=== Begin Enclosure ===

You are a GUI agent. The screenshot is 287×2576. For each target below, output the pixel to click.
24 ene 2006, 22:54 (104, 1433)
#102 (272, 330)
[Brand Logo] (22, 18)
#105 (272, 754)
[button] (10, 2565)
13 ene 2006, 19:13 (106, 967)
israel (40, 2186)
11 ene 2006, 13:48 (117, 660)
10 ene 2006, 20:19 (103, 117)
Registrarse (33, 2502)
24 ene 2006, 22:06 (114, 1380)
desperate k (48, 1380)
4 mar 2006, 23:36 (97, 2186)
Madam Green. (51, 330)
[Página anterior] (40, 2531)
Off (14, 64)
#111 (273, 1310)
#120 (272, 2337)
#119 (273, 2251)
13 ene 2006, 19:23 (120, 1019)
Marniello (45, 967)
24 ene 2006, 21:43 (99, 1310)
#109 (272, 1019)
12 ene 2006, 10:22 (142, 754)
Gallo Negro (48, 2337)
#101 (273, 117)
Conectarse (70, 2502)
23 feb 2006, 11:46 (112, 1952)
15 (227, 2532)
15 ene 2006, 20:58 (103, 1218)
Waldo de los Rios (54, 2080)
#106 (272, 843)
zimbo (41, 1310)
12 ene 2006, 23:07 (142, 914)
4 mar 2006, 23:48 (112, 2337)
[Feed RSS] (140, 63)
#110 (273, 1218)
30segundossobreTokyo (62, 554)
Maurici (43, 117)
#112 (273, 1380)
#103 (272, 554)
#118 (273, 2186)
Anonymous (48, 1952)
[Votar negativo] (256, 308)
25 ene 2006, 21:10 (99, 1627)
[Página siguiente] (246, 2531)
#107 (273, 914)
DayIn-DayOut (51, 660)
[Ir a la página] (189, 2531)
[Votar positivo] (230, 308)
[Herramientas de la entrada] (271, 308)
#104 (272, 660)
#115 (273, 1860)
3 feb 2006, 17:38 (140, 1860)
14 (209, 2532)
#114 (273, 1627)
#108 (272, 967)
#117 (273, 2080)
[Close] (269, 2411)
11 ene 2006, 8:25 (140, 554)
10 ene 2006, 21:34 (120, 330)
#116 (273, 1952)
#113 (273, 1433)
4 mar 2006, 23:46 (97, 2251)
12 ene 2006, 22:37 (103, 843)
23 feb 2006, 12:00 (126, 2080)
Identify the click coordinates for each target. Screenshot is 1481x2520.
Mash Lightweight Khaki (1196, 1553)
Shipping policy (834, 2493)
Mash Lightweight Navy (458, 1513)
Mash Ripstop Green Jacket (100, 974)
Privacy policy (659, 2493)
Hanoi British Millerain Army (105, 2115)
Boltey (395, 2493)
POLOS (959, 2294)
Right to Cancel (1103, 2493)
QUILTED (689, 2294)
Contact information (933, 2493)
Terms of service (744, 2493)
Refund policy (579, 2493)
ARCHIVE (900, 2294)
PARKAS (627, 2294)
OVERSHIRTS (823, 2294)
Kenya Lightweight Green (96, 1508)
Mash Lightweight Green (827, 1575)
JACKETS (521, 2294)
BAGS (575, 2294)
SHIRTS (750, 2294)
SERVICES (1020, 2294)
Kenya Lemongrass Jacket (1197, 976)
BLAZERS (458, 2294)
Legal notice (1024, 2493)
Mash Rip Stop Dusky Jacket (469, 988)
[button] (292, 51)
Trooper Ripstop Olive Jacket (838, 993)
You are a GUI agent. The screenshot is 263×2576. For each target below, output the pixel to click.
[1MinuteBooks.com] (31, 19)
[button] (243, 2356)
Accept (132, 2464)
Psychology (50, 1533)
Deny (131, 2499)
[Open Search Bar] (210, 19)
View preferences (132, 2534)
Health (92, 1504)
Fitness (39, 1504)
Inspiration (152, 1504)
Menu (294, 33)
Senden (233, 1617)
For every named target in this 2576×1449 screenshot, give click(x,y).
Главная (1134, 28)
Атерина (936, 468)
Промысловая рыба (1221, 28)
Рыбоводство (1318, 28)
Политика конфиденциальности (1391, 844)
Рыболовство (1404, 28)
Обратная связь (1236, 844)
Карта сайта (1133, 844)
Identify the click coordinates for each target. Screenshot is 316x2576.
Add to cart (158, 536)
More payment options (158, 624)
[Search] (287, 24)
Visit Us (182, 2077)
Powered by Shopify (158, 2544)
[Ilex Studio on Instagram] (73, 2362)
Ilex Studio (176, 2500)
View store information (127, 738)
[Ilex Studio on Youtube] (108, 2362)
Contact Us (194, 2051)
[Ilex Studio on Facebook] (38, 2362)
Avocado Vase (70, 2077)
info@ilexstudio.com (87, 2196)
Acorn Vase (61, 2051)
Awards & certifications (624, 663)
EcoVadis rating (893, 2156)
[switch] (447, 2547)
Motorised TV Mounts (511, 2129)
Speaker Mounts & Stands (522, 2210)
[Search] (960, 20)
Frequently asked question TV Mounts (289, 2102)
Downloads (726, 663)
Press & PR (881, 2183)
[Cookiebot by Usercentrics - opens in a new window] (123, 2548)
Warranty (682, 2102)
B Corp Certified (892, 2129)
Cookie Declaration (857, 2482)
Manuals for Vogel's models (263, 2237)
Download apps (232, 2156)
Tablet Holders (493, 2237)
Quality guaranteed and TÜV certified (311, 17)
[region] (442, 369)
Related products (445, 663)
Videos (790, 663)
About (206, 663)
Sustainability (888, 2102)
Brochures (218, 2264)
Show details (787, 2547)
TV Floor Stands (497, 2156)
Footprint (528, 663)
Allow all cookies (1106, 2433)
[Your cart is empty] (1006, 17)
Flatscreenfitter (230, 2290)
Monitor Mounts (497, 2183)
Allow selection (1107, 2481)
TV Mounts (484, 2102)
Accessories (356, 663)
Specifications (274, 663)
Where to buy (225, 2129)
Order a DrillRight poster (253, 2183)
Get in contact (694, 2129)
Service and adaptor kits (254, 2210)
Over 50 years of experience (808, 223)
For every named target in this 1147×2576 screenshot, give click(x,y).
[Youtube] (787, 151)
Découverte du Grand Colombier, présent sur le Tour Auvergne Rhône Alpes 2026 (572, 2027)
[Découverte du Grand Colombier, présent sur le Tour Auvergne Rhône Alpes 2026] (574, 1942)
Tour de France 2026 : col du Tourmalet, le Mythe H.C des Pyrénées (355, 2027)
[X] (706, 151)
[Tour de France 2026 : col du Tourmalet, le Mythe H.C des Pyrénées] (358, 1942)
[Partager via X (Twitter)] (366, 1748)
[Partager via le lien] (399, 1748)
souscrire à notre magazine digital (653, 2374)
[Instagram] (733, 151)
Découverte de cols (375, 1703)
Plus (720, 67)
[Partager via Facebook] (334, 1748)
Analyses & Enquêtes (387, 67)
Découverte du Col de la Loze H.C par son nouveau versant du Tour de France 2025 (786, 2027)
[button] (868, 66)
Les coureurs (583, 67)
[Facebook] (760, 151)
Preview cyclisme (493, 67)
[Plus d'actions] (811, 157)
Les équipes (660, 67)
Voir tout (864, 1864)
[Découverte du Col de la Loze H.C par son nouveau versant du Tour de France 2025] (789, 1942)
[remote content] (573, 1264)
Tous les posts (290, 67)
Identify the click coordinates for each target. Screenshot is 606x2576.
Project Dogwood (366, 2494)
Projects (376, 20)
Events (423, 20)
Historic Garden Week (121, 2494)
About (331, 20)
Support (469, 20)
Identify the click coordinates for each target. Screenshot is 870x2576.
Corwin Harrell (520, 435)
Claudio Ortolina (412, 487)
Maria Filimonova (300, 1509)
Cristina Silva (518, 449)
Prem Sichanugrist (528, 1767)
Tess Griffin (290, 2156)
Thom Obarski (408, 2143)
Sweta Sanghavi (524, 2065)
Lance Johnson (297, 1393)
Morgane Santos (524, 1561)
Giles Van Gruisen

=== End Enclosure ===

Directions:
Each record above has to be set down again, word for word.

Solution to this task:
You are a GUI agent. The screenshot is 287×2576. For each target below, output the pixel to click.
24 ene 2006, 22:54 (104, 1433)
#102 (272, 330)
[Brand Logo] (22, 18)
#105 (272, 754)
[button] (10, 2565)
13 ene 2006, 19:13 (106, 967)
israel (40, 2186)
11 ene 2006, 13:48 (117, 660)
10 ene 2006, 20:19 (103, 117)
Registrarse (33, 2502)
24 ene 2006, 22:06 (114, 1380)
desperate k (48, 1380)
4 mar 2006, 23:36 (97, 2186)
Madam Green. (51, 330)
[Página anterior] (40, 2531)
Off (14, 64)
#111 (273, 1310)
#120 (272, 2337)
#119 (273, 2251)
13 ene 2006, 19:23 (120, 1019)
Marniello (45, 967)
24 ene 2006, 21:43 (99, 1310)
#109 (272, 1019)
12 ene 2006, 10:22 (142, 754)
Gallo Negro (48, 2337)
#101 (273, 117)
Conectarse (70, 2502)
23 feb 2006, 11:46 (112, 1952)
15 (227, 2532)
15 ene 2006, 20:58 (103, 1218)
Waldo de los Rios (54, 2080)
#106 (272, 843)
zimbo (41, 1310)
12 ene 2006, 23:07 (142, 914)
4 mar 2006, 23:48 (112, 2337)
[Feed RSS] (140, 63)
#110 (273, 1218)
30segundossobreTokyo (62, 554)
Maurici (43, 117)
#112 (273, 1380)
#103 (272, 554)
#118 (273, 2186)
Anonymous (48, 1952)
[Votar negativo] (256, 308)
25 ene 2006, 21:10 (99, 1627)
[Página siguiente] (246, 2531)
#107 (273, 914)
DayIn-DayOut (51, 660)
[Ir a la página] (189, 2531)
[Votar positivo] (230, 308)
[Herramientas de la entrada] (271, 308)
#104 (272, 660)
#115 (273, 1860)
3 feb 2006, 17:38 (140, 1860)
14 (209, 2532)
#114 (273, 1627)
#108 (272, 967)
#117 (273, 2080)
[Close] (269, 2411)
11 ene 2006, 8:25 (140, 554)
10 ene 2006, 21:34 (120, 330)
#116 (273, 1952)
#113 (273, 1433)
4 mar 2006, 23:46 (97, 2251)
12 ene 2006, 22:37 (103, 843)
23 feb 2006, 12:00 (126, 2080)
Identify the click coordinates for each target. Screenshot is 1481x2520.
Mash Lightweight Khaki (1196, 1553)
Shipping policy (834, 2493)
Mash Lightweight Navy (458, 1513)
Mash Ripstop Green Jacket (100, 974)
Privacy policy (659, 2493)
Hanoi British Millerain Army (105, 2115)
Boltey (395, 2493)
POLOS (959, 2294)
Right to Cancel (1103, 2493)
QUILTED (689, 2294)
Contact information (933, 2493)
Terms of service (744, 2493)
Refund policy (579, 2493)
ARCHIVE (900, 2294)
PARKAS (627, 2294)
OVERSHIRTS (823, 2294)
Kenya Lightweight Green (96, 1508)
Mash Lightweight Green (827, 1575)
JACKETS (521, 2294)
BAGS (575, 2294)
SHIRTS (750, 2294)
SERVICES (1020, 2294)
Kenya Lemongrass Jacket (1197, 976)
BLAZERS (458, 2294)
Legal notice (1024, 2493)
Mash Rip Stop Dusky Jacket (469, 988)
[button] (292, 51)
Trooper Ripstop Olive Jacket (838, 993)
You are a GUI agent. The screenshot is 263×2576. For each target below, output the pixel to click.
[1MinuteBooks.com] (31, 19)
[button] (243, 2356)
Accept (132, 2464)
Psychology (50, 1533)
Deny (131, 2499)
[Open Search Bar] (210, 19)
View preferences (132, 2534)
Health (92, 1504)
Fitness (39, 1504)
Inspiration (152, 1504)
Menu (294, 33)
Senden (233, 1617)
For every named target in this 2576×1449 screenshot, give click(x,y).
Главная (1134, 28)
Атерина (936, 468)
Промысловая рыба (1221, 28)
Рыбоводство (1318, 28)
Политика конфиденциальности (1391, 844)
Рыболовство (1404, 28)
Обратная связь (1236, 844)
Карта сайта (1133, 844)
Identify the click coordinates for each target. Screenshot is 316x2576.
Add to cart (158, 536)
More payment options (158, 624)
[Search] (287, 24)
Visit Us (182, 2077)
Powered by Shopify (158, 2544)
[Ilex Studio on Instagram] (73, 2362)
Ilex Studio (176, 2500)
View store information (127, 738)
[Ilex Studio on Youtube] (108, 2362)
Contact Us (194, 2051)
[Ilex Studio on Facebook] (38, 2362)
Avocado Vase (70, 2077)
info@ilexstudio.com (87, 2196)
Acorn Vase (61, 2051)
Awards & certifications (624, 663)
EcoVadis rating (893, 2156)
[switch] (447, 2547)
Motorised TV Mounts (511, 2129)
Speaker Mounts & Stands (522, 2210)
[Search] (960, 20)
Frequently asked question TV Mounts (289, 2102)
Downloads (726, 663)
Press & PR (881, 2183)
[Cookiebot by Usercentrics - opens in a new window] (123, 2548)
Warranty (682, 2102)
B Corp Certified (892, 2129)
Cookie Declaration (857, 2482)
Manuals for Vogel's models (263, 2237)
Download apps (232, 2156)
Tablet Holders (493, 2237)
Quality guaranteed and TÜV certified (311, 17)
[region] (442, 369)
Related products (445, 663)
Videos (790, 663)
About (206, 663)
Sustainability (888, 2102)
Brochures (218, 2264)
Show details (787, 2547)
TV Floor Stands (497, 2156)
Footprint (528, 663)
Allow all cookies (1106, 2433)
[Your cart is empty] (1006, 17)
Flatscreenfitter (230, 2290)
Monitor Mounts (497, 2183)
Allow selection (1107, 2481)
TV Mounts (484, 2102)
Accessories (356, 663)
Specifications (274, 663)
Where to buy (225, 2129)
Order a DrillRight poster (253, 2183)
Get in contact (694, 2129)
Service and adaptor kits (254, 2210)
Over 50 years of experience (808, 223)
For every named target in this 1147×2576 screenshot, give click(x,y).
[Youtube] (787, 151)
Découverte du Grand Colombier, présent sur le Tour Auvergne Rhône Alpes 2026 (572, 2027)
[Découverte du Grand Colombier, présent sur le Tour Auvergne Rhône Alpes 2026] (574, 1942)
Tour de France 2026 : col du Tourmalet, le Mythe H.C des Pyrénées (355, 2027)
[X] (706, 151)
[Tour de France 2026 : col du Tourmalet, le Mythe H.C des Pyrénées] (358, 1942)
[Partager via X (Twitter)] (366, 1748)
[Partager via le lien] (399, 1748)
souscrire à notre magazine digital (653, 2374)
[Instagram] (733, 151)
Découverte de cols (375, 1703)
Plus (720, 67)
[Partager via Facebook] (334, 1748)
Analyses & Enquêtes (387, 67)
Découverte du Col de la Loze H.C par son nouveau versant du Tour de France 2025 (786, 2027)
[button] (868, 66)
Les coureurs (583, 67)
[Facebook] (760, 151)
Preview cyclisme (493, 67)
[Plus d'actions] (811, 157)
Les équipes (660, 67)
Voir tout (864, 1864)
[Découverte du Col de la Loze H.C par son nouveau versant du Tour de France 2025] (789, 1942)
[remote content] (573, 1264)
Tous les posts (290, 67)
Identify the click coordinates for each target. Screenshot is 606x2576.
Project Dogwood (366, 2494)
Projects (376, 20)
Events (423, 20)
Historic Garden Week (121, 2494)
About (331, 20)
Support (469, 20)
Identify the click coordinates for each target. Screenshot is 870x2576.
Corwin Harrell (520, 435)
Claudio Ortolina (412, 487)
Maria Filimonova (300, 1509)
Cristina Silva (518, 449)
Prem Sichanugrist (528, 1767)
Tess Griffin (290, 2156)
Thom Obarski (408, 2143)
Sweta Sanghavi (524, 2065)
Lance Johnson (297, 1393)
Morgane Santos (524, 1561)
Giles Van Gruisen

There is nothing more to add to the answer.